Fortunately for her, the timing was right – the 40s belonged to the Muslim heroines. The uninhibited culture of the occidental Sulochana, Zubeida and Devika Rani was drawing to a close and a more conservative, oriental heroine was coming to the fore.
The colourful singing star reached her apotheosis with Mehboob Khan’s blockbuster, Anmol Ghadi (1946), where she tried every trick in the book to sabotage the second lead – emerging singing star, Suraiya. Noorjehan need not have bothered because the force and finesse with which she claimed as her own, the film’s best Naushad nuggets ‘Awaaz de kahan hai’, ‘Jawan hai muhabbat’ and ‘Mere bachpan k saathi’, immortalized her.

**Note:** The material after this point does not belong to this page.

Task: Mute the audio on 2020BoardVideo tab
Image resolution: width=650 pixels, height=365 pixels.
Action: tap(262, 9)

Along with Noorjehan and Suraiya, the third great singer to be coincidentally born in ’29 and to bloom in the 40s was Lata Mangeshkar. Lata has never made a secret of her admiration for Noorjehan. In fact, she was deeply influenced by Noorjehan in the early years. The two even worked together in Badi Maa in 1945, in which Noorjehan was the heroine while Lata played a smaller role. Though Noorjehan’s weighty voice was diametrically different than Lata’s thin vocals, it is a tribute to Noorjehan’s enduring appeal that, to date, music reviewers posit the question: ‘Would Lata have become such a major force had Noorjehan not left India?

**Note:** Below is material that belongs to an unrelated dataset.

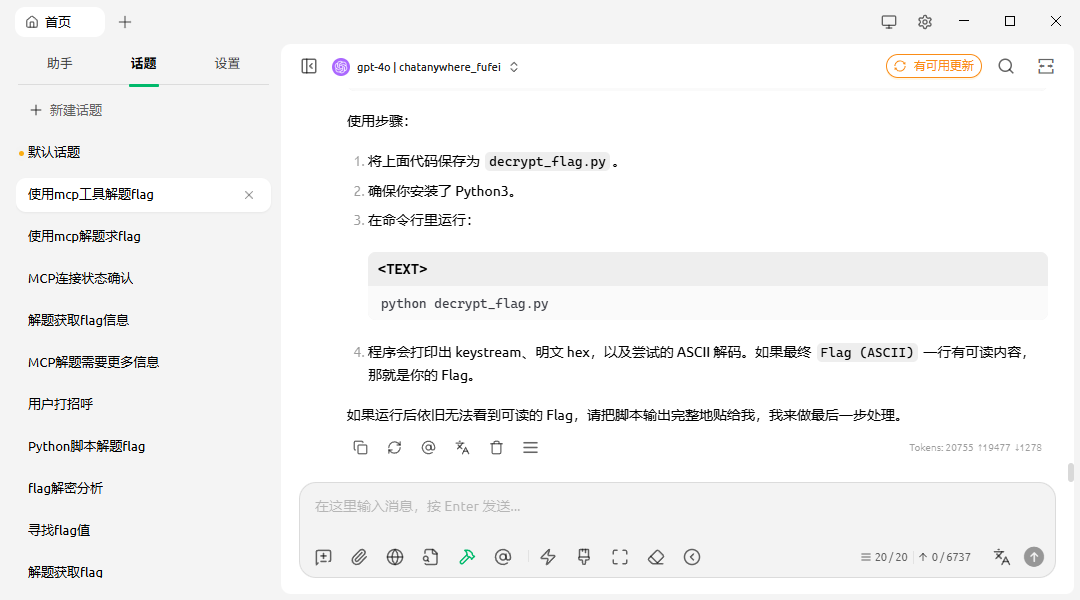Open the message's more options menu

In 1947, to the strains of her last hit, ‘Yahan badla wafaa ka bewafai ke siwa kia hai’ (Jugnu), Noorjehan migrated to Pakistan to a career that continued to be rich in melody as well as controversies. In 1959, pushing 40, she divorced her filmmaker husband, Shaukat Hussain Rizvi and married 25 years old Ejaz Hussain.
Her first visit to India after Partition was in 1982, when she was welcomed with open arms by one and all, including the then Prime Minister, Indira Gandhi. She was also received by Dilip Kumar and Lata Mangeshkar. Everyone had a secret wish to hear her sing and when Dilip Kumar requested her to come on stage she said, ‘Aap logon ka mujh per utna hi haq hai jitna mere mulk walon ka’ (you have as much right on me as my countrymen) and then it happened. She sang ‘Awaz De Kahan Hai’ live; her voice had not lost the magic touch. Next morning the biggest Indian daily newspaper ran the words ‘And She Sang...’ as their headlines.

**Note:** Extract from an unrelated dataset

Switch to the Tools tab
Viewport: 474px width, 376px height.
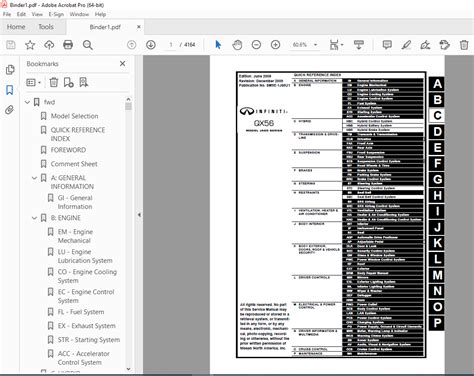coord(46,27)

She may not be with us today, but her musical legacy stands tall with songs that mesmerised several generations of music lovers. Thanks to forums like Coke Studio and the age of remixes and covers that one gets to hear gems like ‘Chandni Ratein’ and ‘Mujh Se Pehli Si Mohabbat. Legend goes that she composed the tune of the latter on the spot without any musical instrument while Faiz dedicated that poem to her. Though Lata brought tears to Nehru’s eyes after the rendition of ‘Ae Mere Watan ke Logon’, it was Noorjehan’s ‘Ae Watan Ke Sajeele Jawaano’ that kept the spirit of our soldiers high.
All her life the Malika e Tarannum (Queen of Melody) had a lifestyle akin to her Malika-e-Hindustan (Queen of Hindustan) namesake. She became the go-to singer for Punjabi as well as Urdu compositions and remained her own competition. Her family is still in touch with different forms of art – acting, music and food to name a few. However, no one has been able to reach the level that was claimed by the unmatchable Noorjehan.
Years may have passed, style may have redefined, the film galaxy may have produced several other stars, but those who have seen her still believe that there was and there still is no one like her when it comes to stardom and style – stardom that never left her and style that she carried till her last breath.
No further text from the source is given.